Summit News

Credit crunch stalls U.S. auto industry

DETROIT (Reuters) - The stunning bankruptcy of Lehman Brothers Holdings Inc LEH.N will further rattle credit markets, making it harder for struggling U.S. carmakers to finance their future and leaving consumers all the more reluctant to spend, top auto-industry executives said on Monday.

General Motors Corp. President and COO Fritz Henderson attends the Reuters Autos Summit in Detroit, Michigan, September 15, 2008. REUTERS/Rebecca Cook

That’s a double blow for Detroit’s three big automakers, who are faced with consumers who cutting back on purchases -- and opting for smaller, cheaper more fuel-efficient vehicles when they do buy. That means the carmakers need to find the money to retool their factories away from the trucks and sport-utility vehicles that had been their bread and butter for much of the past decade as well as investing in energy-efficient technologies like lighter materials and new batteries for hybrid electric vehicles.

"Capital markets have been quite difficult, and this is just going to make it more so," said Fritz Henderson, president and chief operating officer of No. 1 U.S. automaker General Motors Corp GM.N, told the Reuters Autos Summit in Detroit.

“We’re in for some rough waters here at least for this week if not the next couple of months,” Henderson said.

For auto retailers, who rely heavily on financing to drive sales on their lots, the credit crunch is a major concern.

"The No 1 issue for us as an industry is credit availability," said Mike Jackson, chief executive of AutoNation Inc AN.N, the largest U.S. auto dealership. "The consumer is spooked. They are struggling with the value of their house, they are struggling with credit availability."

Buyers reached a breaking point once gasoline reached $4 per gallon, said Jackson, who added the American economy is “clearly” in a consumer recession. The shift in consumers’ mind-set after that tipping point was faster than any he has seen in 40 years in the auto business, he added.

“You tell me when the credit crisis passes and I’ll tell you when auto retail’s volume is going to recover.”


One dramatic sign of the way the crunch has hit the U.S. makers is the decision by Chrysler CBS.UL this year to cease offering leases. Rivals Ford and GM also sharply cut back their lease offers.

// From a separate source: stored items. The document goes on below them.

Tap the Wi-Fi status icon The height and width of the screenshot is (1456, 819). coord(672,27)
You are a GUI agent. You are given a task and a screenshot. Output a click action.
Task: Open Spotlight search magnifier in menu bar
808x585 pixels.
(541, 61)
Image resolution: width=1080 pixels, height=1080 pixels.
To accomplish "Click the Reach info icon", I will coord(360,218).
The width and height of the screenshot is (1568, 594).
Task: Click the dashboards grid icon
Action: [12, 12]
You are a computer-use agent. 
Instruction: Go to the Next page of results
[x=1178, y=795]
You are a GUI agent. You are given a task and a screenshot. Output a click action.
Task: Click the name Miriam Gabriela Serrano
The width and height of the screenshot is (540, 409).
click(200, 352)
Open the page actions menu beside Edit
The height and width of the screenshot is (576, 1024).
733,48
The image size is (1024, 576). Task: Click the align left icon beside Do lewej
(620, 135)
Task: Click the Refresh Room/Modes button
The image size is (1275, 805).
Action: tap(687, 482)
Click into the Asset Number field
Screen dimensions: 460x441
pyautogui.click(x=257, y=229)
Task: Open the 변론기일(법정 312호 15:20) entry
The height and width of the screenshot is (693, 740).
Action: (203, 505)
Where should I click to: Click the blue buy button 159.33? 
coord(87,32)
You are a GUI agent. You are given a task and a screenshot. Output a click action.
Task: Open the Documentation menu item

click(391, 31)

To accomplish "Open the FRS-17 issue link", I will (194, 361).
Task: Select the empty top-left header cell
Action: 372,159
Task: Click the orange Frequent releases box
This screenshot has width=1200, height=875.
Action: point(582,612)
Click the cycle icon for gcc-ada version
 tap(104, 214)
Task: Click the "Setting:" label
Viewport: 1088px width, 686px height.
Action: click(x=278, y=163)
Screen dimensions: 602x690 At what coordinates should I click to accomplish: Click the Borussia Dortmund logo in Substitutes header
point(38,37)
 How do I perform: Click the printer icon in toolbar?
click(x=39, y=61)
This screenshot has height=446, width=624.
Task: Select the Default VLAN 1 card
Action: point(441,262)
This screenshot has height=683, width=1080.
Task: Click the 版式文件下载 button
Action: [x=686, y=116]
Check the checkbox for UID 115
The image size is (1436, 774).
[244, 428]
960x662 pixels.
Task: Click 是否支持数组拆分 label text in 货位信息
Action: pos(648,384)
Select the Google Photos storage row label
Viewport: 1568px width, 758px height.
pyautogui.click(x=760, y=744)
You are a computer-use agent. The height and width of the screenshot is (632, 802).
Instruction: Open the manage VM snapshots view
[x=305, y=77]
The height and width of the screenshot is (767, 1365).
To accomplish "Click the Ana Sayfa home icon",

“The withdrawal from leasing is just a huge, huge step. If you talk to many people that lease, they don’t want to own. And so if they go into a Dodge dealership or a Chevy dealership or whatever it is and they can’t get a lease there is a very high probability that are going to turn to one of the foreign brands where they can get a lease,” said Jerry York, an adviser to Kirk Kerkorian, a longtime industry investor with a 6.5 percent stake in Ford.

The move to stop offering leases -- which York estimated drove some 15 to 20 percent of Detroit’s sales -- shows the companies had their backs to the wall.

“They have limited access to capital,” York said. “When you are in that situation you look at your total portfolio and you say, ‘OK, what is the least harmful way for me to cut back?’”


The credit crunch makes automakers all the more intent on securing $25 billion in low-cost government loans to finance their development of more energy-efficient vehicles. A 2007 law raising fuel-economy standards called for that financing, and Congress is currently debating how to fund the money.

"It's just turning out that that's a very important feature of the legislation they put in because with the credit markets tightening, everybody's cost of capital is higher," said Alan Mulally, chief executive of Ford Motor Co F.N.

The government loan program will make it possible for automakers to improve fuel economy faster, Mulally said.

“We’ll continue on our plan, it’s just a matter of how fast you can do it,” he said.

The additional shock to the credit system of Lehman’s bankruptcy -- which followed the collapse of Bear Stearns earlier this year -- will only serve to prolong the downturn in auto sales, executives said.

“Even when the financial markets stabilize there is going to be some aftermath from all of this ... it’s going to be another year of turmoil,” said Tom Stallkamp, an industrial partner at New York private equity firm Ripplewood Holdings and former Chrysler president. “Next year will not be any worse, it will flatten out, but it will not rebound. It will be 2010 before the automobile business really comes back.”